Francesco Faeta ha notato «la rilevanza estetico formale della fotografia per veicolare l’importanza del dettaglio e la sua capacità di suscitare emozione e quindi attenzione» c’è qui un riferimento alla nozione di ‘punctum’ proposta da Barthes. C’è una intersezione fra la «pregnanza conoscitiva, qualità estetico-formale, fascinazione» (Faeta 1996: 33). Questa osservazione di Faeta è molto importante, a mio avviso, per definire l’asse interpretativo che Ricci utilizza nel suo lavoro. Egli, anche tramite Faeta, dimostra che è possibile leggere e interpretare la grande vicenda della fotografia etnografica in Boas, Malinowski, Griaule e Bateson-Mead, mettendo a profitto una tradizione di studi, come quella italiana, che coglie e valorizza il nesso: qualità estetica-fascinazione-conoscenza e che si è misurata col neorealismo (filmico e fotografico), come esperienza sia espressiva sia rivelatrice di una certa realtà storica ed etnografica.
In definitiva le immagini di Malinowski più che essere un post-it visivo memoriale di un’esperienza etnografica vissuta sarebbero l’espressione di «un preciso progetto etnografico in chiave visuale». Esso emerge in un intreccio intertestuale (Marano 2007: 57) di piani comunicativi (testo-didascalie-immagini), come sottolineato anche da Wright (1994: 123), malgrado gli errori, le sottovalutazioni e le indecisioni che i Diari testimoniano.
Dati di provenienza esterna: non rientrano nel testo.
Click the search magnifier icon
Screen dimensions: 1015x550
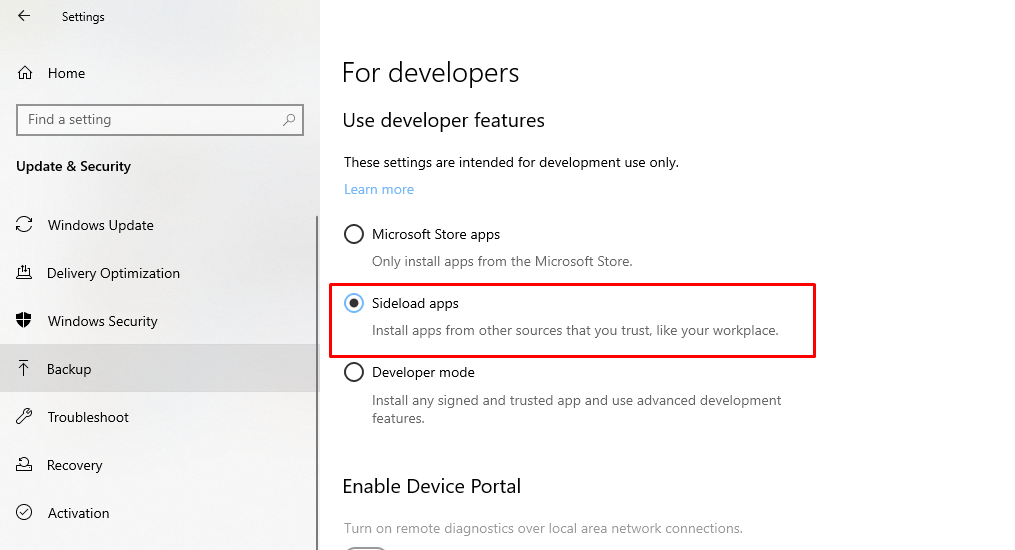coord(289,120)
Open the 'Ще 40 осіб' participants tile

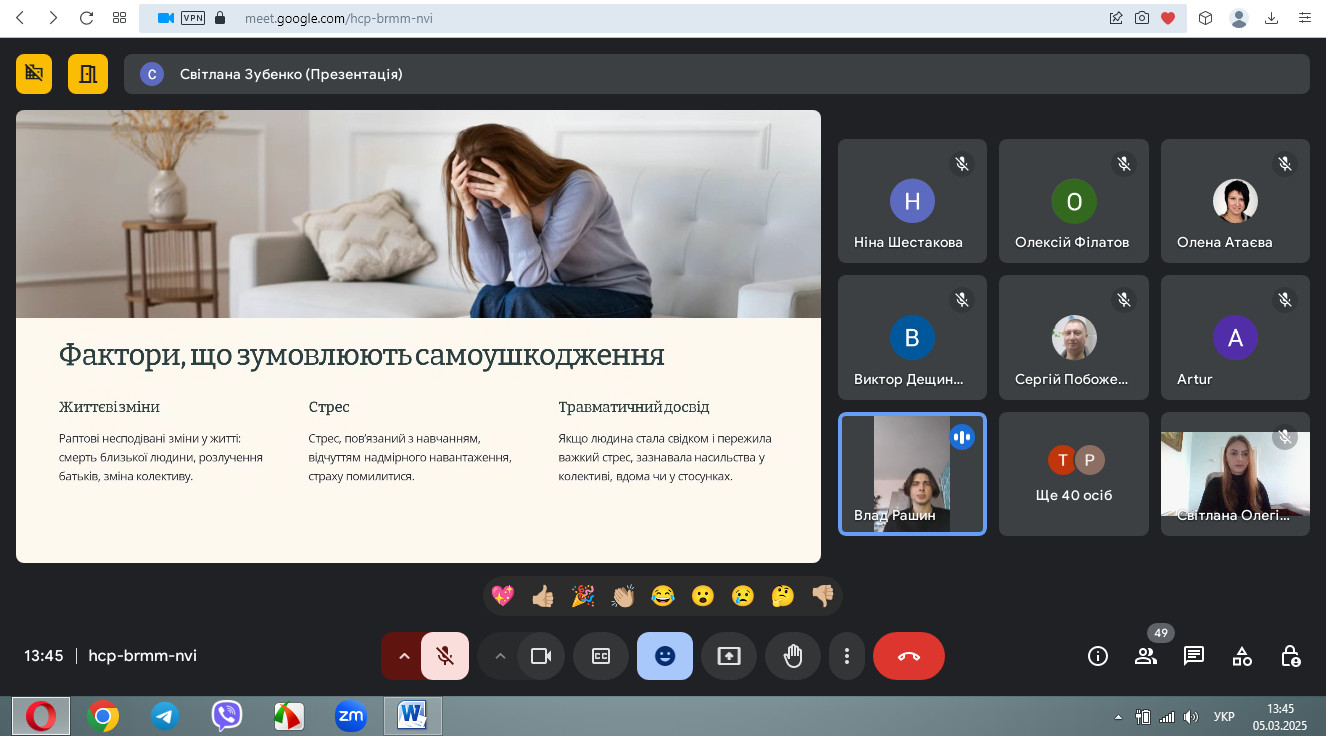pyautogui.click(x=1074, y=474)
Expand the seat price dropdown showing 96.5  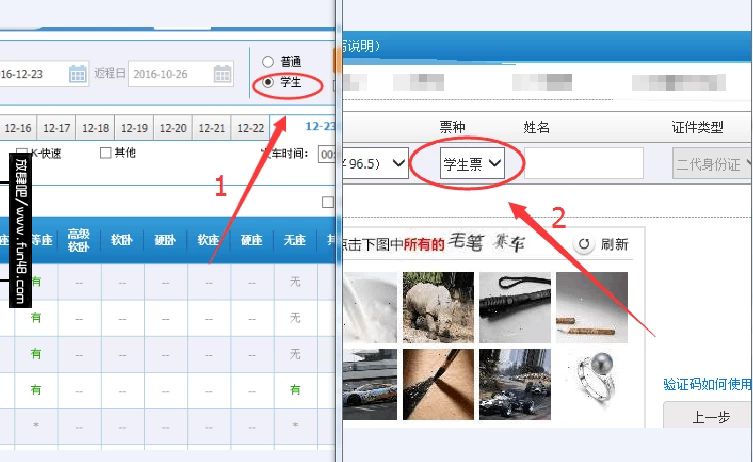[376, 163]
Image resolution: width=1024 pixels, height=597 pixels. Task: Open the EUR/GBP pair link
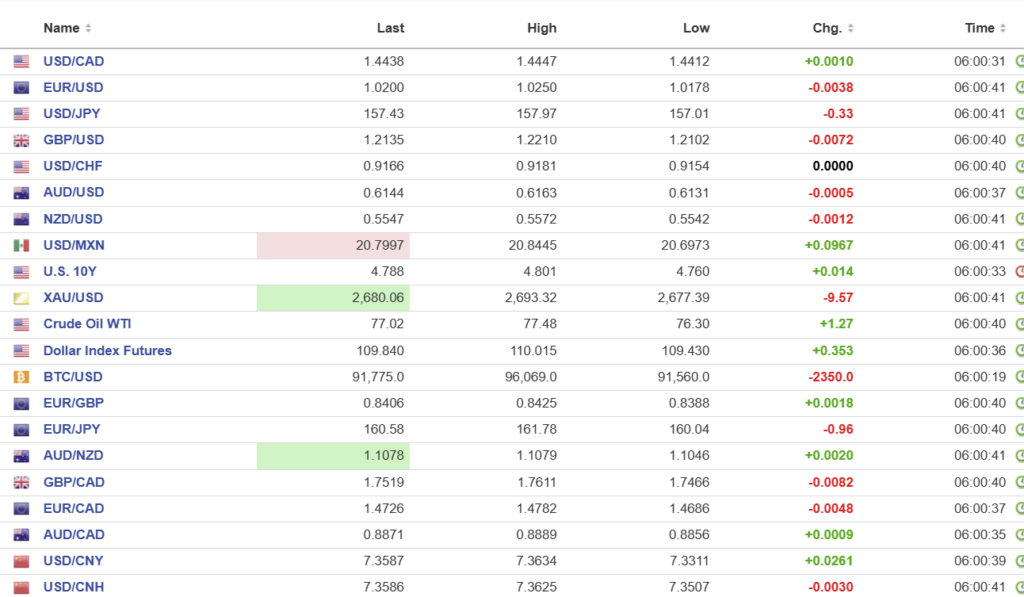pyautogui.click(x=73, y=403)
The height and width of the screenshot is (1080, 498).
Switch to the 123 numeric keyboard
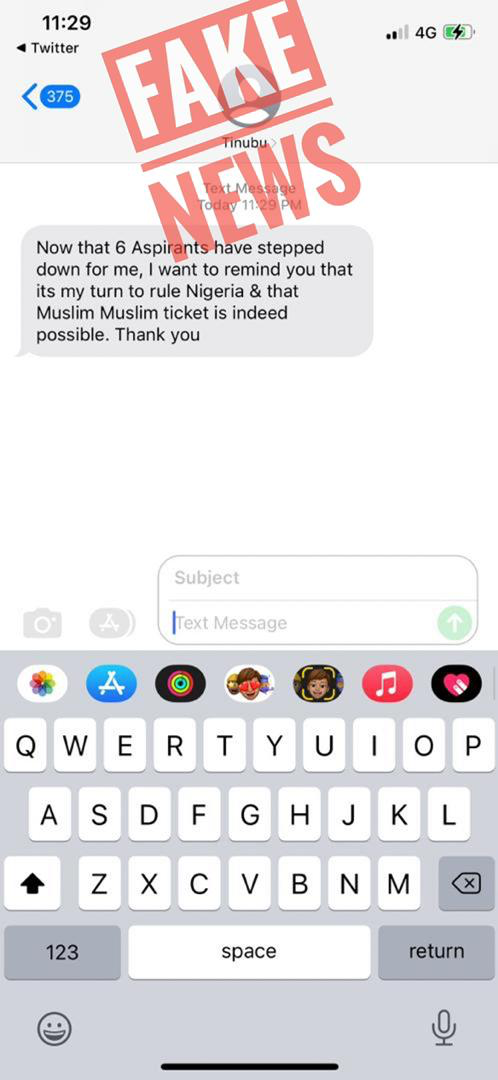(x=62, y=952)
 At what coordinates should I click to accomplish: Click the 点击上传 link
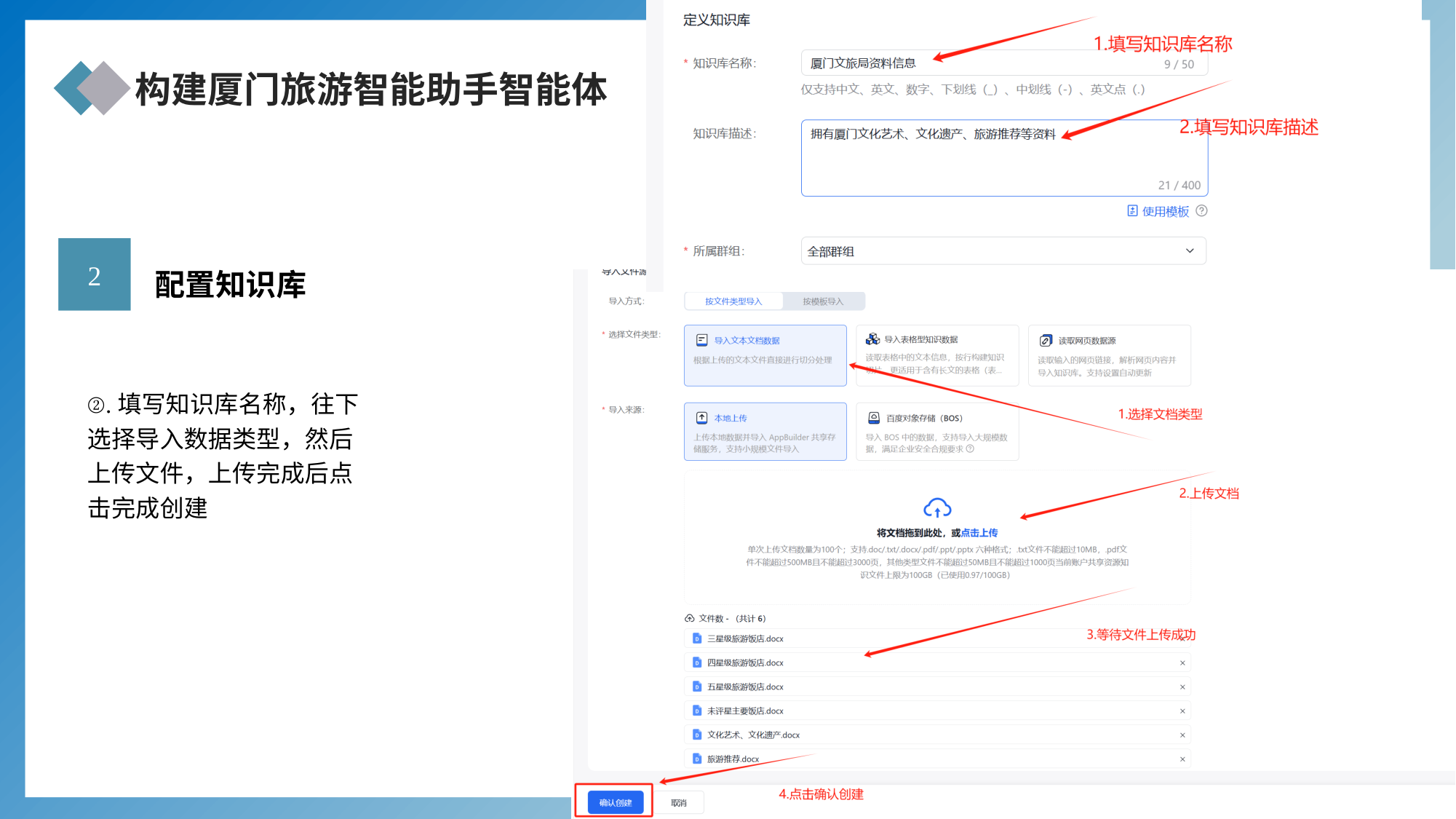click(x=979, y=533)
Alcune immagini sono ‘iconiche’ e si sono stampate nella memoria profonda della nostra stessa disciplina, come ha notato James Clifford: si guardi la foto n. 34 (a p. 168) di Sguardi lontani, quella dell’antropologo al lavoro nella sua tenda, mentre dall’esterno i nativi lo osservano con curiosità (vedi Clifford 1997: 23-24). Le immagini di Malinowski che corredano il volume propongono la sua come una “camera partecipante”: egli fotografa imbarcato su una canoa fra l’equipaggio, ritrae una canoa cerimoniale in acque basse governata in modo da mostrare la prua decorata, l’alaggio della canoa del capo sulla spiaggia e l’intreccio della vela con fibre di pandano.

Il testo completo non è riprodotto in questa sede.